На этом заканчиваю свое письмо, ибо не имею силы больше писать.
Целую тебя, мой ангел, много раз.
Твой Биди.
В следующем письме — «О зависимом происхождении». Жду письмо; напиши, начала ли созерцать.
31.
27 января 1957 г.
Москва
Наташа, милая моя!
Сегодня я получил письмо от профессора Алексеева, где он просит немедленно приехать в Ленинград.
Дело произошло так. В октябре 1956 г. некий аспирант восточного факультета ЛГУ Гомбоев принес на ученый совет факультета кандидатскую диссертацию «Об истории возникновения эпоса „Гэсэриада“». Когда познакомились с материалом, ученый совет пришел к выводу, что данная диссертация не является только компиляционной работой, какой носят характер обычно все кандидатские диссертации. Совет увидел в ней новое положение в области древних эпосов, фольклор тибетского народа, и поэтому данную работу решил оценить как докторскую диссертацию. А аспирант Гомбоев был на высоте блаженства, но не тут-то было. Мир не без добрых и честных людей. Нашлись такие, которые заявили совету, что работа действительно заслуживает внимания, действительно в ней разобран материал, еще доселе неизвестный в европейской литературе по тибетологии, но, однако, она принадлежит другому, еще не признанному «доктору». Тут они назвали мою фамилию.

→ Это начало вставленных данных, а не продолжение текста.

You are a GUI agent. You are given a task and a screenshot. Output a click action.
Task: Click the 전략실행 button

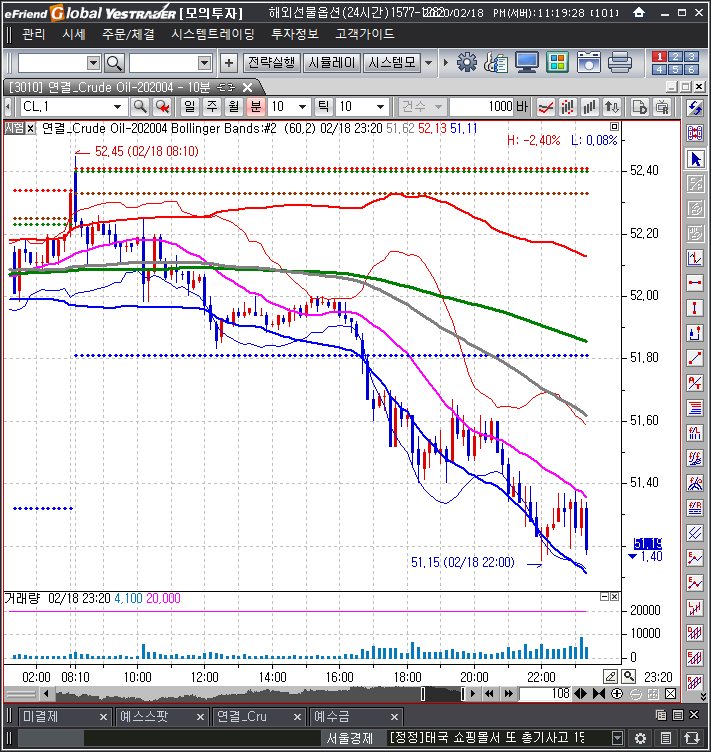tap(271, 63)
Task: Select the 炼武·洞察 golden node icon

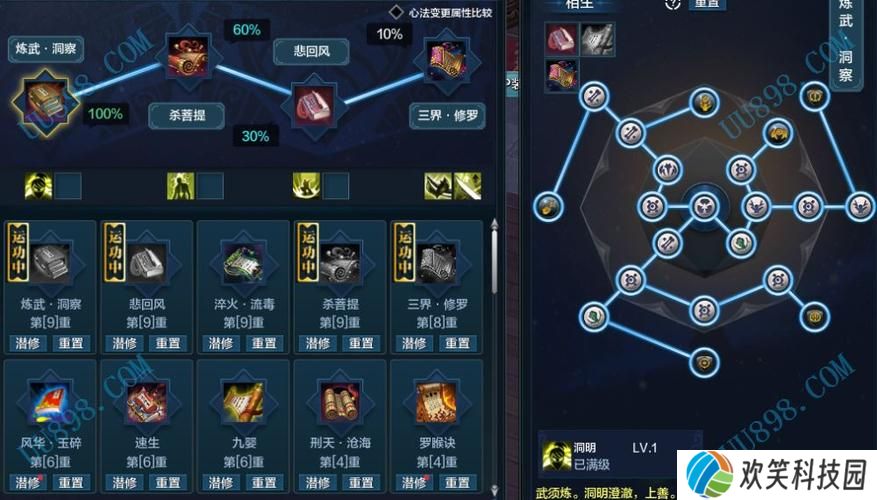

Что было с этим Гомбоевым, я еще не знаю, но я ему очень многим обязан: если бы не он, никто бы обо мне не вспомнил; эта работа лежала под спудом в рукописном фонде Академии Наук. Когда назвали мою фамилию, ученые стали искать меня. Те, которые знали меня еще совсем молоденьким студентом (тогда я и писал эту работу), заявили, что, насколько им известно, автор этой работы посажен в тюрьму еще до войны. Академик Орбели предложил сделать запрос в Москву в Институт востоковедения АН СССР. Так как сейчас большое количество посаженных до войны реабилитируются, возможно, и Дандарон на свободе, может, уцелел благодаря молодости. Они сделали запрос в Москву. Здесь в Институте востоковедения АН меня знали два человека (Скачков и Черемисов; они знали, что я в Москве, от монголистов. Институт ответил на запрос: Дандарон реабилитирован и живет где-то в Москве; в Институте востоковедения старается не показываться. Тогда декан восточного факультета ЛГУ акад. И. А. Орбели и секретарь парторганизации ЛГУ дали задание проф. Д. А. Алексееву связаться с Дандароном. Алексеев с этой целью приехал в начале января в Москву и не мог найти меня через адресный стол, так как я в Москве не прописан. И случайно они наткнулись на того человека, который приходил ко мне (при тебе). А тот узнал мой адрес от моих родственников из письма. Вот история, как меня искали.